### Exercise goal
Render every line of the listing below as a numbered list, leaving out any blank lines.

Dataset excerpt
[start]

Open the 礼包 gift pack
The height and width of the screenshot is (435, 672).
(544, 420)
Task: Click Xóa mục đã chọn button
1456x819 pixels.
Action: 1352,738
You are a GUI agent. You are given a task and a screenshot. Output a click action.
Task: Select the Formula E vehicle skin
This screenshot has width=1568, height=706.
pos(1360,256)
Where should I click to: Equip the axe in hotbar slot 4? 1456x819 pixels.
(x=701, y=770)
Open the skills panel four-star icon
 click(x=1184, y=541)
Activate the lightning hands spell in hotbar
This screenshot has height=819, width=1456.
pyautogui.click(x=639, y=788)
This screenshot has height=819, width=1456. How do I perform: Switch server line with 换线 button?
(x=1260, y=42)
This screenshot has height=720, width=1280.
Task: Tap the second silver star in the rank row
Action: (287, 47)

[end]

### Response
1. Open the 礼包 gift pack
2. The height and width of the screenshot is (435, 672).
3. (544, 420)
4. Task: Click Xóa mục đã chọn button
5. 1456x819 pixels.
6. Action: 1352,738
7. You are a GUI agent. You are given a task and a screenshot. Output a click action.
8. Task: Select the Formula E vehicle skin
9. This screenshot has width=1568, height=706.
10. pos(1360,256)
11. Where should I click to: Equip the axe in hotbar slot 4? 1456x819 pixels.
12. (x=701, y=770)
13. Open the skills panel four-star icon
14.  click(x=1184, y=541)
15. Activate the lightning hands spell in hotbar
16. This screenshot has height=819, width=1456.
17. pyautogui.click(x=639, y=788)
18. This screenshot has height=819, width=1456. How do I perform: Switch server line with 换线 button?
19. (x=1260, y=42)
20. This screenshot has height=720, width=1280.
21. Task: Tap the second silver star in the rank row
22. Action: (287, 47)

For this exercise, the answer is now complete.